■ What is expected: What lines of the listing below contain the word "computer"? Copy each of them out.

(Beginning of Exercise materials)

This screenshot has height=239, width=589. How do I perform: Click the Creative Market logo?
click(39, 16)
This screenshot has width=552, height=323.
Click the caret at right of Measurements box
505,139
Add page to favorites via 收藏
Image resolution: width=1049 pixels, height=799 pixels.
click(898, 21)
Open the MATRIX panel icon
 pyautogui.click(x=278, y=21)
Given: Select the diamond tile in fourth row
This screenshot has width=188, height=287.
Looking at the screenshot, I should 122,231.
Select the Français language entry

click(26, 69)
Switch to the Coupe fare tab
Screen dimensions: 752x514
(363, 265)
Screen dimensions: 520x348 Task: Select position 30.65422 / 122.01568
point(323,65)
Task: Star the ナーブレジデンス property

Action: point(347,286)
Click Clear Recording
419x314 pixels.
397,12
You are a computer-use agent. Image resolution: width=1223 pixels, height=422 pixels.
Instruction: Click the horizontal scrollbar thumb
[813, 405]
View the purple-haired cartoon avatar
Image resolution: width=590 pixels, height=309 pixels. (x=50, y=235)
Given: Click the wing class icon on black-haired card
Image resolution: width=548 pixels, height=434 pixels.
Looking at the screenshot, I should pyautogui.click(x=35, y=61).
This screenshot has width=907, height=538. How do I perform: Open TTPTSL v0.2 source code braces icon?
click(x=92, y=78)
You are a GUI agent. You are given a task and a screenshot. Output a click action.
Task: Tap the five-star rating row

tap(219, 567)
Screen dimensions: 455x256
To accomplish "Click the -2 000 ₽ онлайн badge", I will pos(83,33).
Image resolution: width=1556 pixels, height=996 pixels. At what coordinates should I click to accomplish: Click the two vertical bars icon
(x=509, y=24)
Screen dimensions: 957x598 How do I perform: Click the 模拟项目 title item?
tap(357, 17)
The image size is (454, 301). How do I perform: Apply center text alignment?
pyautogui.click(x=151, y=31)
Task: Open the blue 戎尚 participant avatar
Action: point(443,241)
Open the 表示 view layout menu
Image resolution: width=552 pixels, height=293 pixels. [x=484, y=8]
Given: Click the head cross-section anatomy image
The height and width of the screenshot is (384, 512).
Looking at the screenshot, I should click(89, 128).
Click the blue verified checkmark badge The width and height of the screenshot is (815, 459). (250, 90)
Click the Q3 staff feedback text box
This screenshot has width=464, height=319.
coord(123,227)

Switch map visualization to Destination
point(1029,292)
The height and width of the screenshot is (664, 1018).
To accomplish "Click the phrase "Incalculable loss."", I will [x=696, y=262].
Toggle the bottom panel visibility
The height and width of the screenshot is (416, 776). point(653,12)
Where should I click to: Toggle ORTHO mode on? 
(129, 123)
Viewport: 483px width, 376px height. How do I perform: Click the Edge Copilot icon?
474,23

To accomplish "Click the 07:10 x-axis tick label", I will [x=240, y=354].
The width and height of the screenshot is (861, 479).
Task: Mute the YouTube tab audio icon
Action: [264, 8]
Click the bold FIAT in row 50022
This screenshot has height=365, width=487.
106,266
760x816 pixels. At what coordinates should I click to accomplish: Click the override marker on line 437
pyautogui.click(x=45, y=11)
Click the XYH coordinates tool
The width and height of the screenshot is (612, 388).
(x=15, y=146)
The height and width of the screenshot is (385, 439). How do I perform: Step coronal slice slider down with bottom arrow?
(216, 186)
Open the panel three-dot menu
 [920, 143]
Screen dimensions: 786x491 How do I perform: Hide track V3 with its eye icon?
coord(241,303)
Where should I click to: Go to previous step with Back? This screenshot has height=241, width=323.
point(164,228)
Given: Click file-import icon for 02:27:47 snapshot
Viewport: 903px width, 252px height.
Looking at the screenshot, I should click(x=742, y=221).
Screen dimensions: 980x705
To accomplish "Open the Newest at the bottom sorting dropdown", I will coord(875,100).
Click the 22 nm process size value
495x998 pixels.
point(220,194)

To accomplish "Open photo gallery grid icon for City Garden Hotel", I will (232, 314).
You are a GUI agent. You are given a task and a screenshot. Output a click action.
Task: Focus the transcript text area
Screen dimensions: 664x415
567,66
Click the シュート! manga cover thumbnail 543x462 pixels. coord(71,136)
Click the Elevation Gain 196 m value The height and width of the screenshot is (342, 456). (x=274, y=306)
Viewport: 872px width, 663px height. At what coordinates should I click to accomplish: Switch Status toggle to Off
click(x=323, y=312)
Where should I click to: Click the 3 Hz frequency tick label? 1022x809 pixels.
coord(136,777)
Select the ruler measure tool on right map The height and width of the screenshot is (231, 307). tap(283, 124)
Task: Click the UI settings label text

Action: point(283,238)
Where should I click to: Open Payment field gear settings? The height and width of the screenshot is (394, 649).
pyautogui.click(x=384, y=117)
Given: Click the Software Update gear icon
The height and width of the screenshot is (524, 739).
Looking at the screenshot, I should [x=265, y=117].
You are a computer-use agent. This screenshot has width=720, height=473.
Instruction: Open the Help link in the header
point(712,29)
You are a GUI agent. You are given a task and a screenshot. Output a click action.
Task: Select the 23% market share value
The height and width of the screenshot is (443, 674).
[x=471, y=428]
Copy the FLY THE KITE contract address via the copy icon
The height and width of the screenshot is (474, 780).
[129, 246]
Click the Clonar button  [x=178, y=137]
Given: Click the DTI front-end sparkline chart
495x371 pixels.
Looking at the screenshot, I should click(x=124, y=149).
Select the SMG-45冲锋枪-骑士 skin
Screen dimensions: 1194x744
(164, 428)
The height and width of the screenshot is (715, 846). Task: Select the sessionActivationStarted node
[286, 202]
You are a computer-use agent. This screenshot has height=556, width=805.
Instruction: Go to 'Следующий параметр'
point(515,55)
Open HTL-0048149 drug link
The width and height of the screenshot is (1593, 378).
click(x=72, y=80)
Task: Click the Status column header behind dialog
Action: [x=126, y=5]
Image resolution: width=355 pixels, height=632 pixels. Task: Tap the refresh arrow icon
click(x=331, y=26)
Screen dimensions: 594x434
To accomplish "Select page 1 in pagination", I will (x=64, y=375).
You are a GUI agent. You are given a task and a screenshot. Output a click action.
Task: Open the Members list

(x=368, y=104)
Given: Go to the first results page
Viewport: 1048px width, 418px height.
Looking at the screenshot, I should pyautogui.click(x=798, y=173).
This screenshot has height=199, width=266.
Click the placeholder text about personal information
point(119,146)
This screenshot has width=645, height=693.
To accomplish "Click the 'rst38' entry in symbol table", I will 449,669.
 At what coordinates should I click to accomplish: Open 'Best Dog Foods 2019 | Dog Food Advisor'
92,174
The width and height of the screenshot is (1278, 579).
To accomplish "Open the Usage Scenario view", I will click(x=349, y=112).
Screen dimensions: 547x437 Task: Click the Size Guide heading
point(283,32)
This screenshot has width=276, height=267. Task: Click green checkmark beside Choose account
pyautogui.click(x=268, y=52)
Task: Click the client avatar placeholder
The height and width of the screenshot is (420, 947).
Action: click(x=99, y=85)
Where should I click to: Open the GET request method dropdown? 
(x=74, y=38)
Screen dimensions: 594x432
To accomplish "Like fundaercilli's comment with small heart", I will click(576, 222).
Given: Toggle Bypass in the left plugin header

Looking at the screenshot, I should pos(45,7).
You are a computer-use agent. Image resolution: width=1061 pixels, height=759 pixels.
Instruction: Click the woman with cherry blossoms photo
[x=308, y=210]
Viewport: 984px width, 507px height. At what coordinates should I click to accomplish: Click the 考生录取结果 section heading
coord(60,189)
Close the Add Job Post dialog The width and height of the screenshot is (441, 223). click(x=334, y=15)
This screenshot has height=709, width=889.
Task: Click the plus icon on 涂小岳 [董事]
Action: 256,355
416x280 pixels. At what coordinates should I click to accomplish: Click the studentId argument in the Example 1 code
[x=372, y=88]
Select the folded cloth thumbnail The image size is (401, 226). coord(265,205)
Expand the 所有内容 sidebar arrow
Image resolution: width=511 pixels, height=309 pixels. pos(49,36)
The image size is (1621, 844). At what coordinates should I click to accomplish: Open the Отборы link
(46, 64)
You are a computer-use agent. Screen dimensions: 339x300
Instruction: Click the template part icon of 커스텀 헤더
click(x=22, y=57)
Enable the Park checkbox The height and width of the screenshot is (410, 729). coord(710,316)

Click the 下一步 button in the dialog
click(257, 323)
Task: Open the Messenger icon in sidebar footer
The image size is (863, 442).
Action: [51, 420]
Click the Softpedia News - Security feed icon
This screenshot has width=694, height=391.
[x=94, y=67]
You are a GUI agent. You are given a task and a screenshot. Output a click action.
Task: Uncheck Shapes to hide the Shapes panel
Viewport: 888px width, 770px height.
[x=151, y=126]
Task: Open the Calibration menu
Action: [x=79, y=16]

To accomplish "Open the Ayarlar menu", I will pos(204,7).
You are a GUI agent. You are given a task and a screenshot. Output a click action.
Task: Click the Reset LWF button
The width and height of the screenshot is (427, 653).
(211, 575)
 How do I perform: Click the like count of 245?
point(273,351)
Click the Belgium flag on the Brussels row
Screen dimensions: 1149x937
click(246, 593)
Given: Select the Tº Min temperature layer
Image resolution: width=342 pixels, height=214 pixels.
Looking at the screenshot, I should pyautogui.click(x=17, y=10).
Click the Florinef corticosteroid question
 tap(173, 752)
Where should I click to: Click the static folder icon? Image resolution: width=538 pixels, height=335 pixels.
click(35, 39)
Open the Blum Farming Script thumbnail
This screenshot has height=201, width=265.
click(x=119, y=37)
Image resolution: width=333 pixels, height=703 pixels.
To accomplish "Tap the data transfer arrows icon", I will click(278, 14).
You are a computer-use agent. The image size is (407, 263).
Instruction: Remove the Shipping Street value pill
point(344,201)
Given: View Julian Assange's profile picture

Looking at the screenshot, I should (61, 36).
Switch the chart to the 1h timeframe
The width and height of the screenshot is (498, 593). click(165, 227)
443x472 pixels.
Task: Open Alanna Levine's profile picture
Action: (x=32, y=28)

(End of Exercise materials)

■ Written response:
You are a computer-use agent. Image resolution: width=1223 pixels, height=422 pixels.
You are a computer-use agent. This screenshot has width=720, height=473.
You are a computer-use agent. This screenshot has height=556, width=805.
You are a computer-use agent. Image resolution: width=1061 pixels, height=759 pixels.
You are a computer-use agent. Screen dimensions: 339x300
You are a computer-use agent. The image size is (407, 263).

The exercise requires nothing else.